The society said this shift in strategy helped it win more business in the mainstream market.

Retail savings balances, meanwhile, grew by £58m as SBS noted that it had reduced its savings rates, on average, by less over the last 12 months than the 0.65% cut in the Bank Rate, to 0.1%, in March. The Bank of England cut interest rates to an historic low in response to the pandemic. SBS said it had maintained above-market rates on its three main savings products – instant access, loyalty ISA (individual savings account) and fixed rate bonds.

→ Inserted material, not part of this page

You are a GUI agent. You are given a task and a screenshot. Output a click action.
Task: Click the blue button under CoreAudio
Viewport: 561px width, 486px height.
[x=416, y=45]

The growth in mortgages and savings came as the number of active members at the mutual increased by 9%.

The financial period saw the Society expand its footprint with the opening of a branch in Aberdeen – its sixth in total – taking employee numbers to around 70.

While all branches have remained open during lockdown, the society launched a new digital savings and mortgage service, SBS Online, which was introduced in January. A new telephony services was also added.

The society has branches in Galashiels, Glasgow, Inverness and Troon, as well as Edinburgh, and also markets its products through a range of mortgage intermediaries.

Chief executive Paul Denton said: “One of the strongest pillars of a trusted brand is its history and heritage. Throughout our 173 years, we have supported members through wars, recessions and now a generation-defining pandemic.

“As a society, we have adapted quickly whilst staying true to our purpose: to help members build for the future.”

Amid the challenges arising from the pandemic, more than 500 members deferred mortgage payments for up to six months, the society said, stating that the “vast majority are now back on a stable footing.”

The society did not put any staff on furlough or utilise any form of government support scheme.

Mr Denton said: “It did not seem right to take Government aid at a time when other areas of the economy were in far greater need. That remains our position going forward.”

He added: “It is not all about growth – during the pandemic staff worked tirelessly to support members impacted financially by Covid-19.”

The accounts show the society booked an impairment provision of £161,000 to reflect the economic uncertainty linked to the continuing health crisis. Mr Denton said: “With an uncertain economic outlook, we prudently increased our impairment provisions, however, despite these our profit before tax for the year increased by 34%.

“I am particularly proud of the fact that the growth in profits is a direct result of increased mortgage lending and that our savings members still benefit from market leading rates, particularly on our Loyalty ISA.”

He added: “While the world has changed since we first opened in 1848, the one thing that has stayed constant are our core values.”

Chairman Raymond Abbott said: “These results demonstrate what the society is capable of, even during extreme conditions, and our plans for the years ahead aim to build on this excellent foundation.”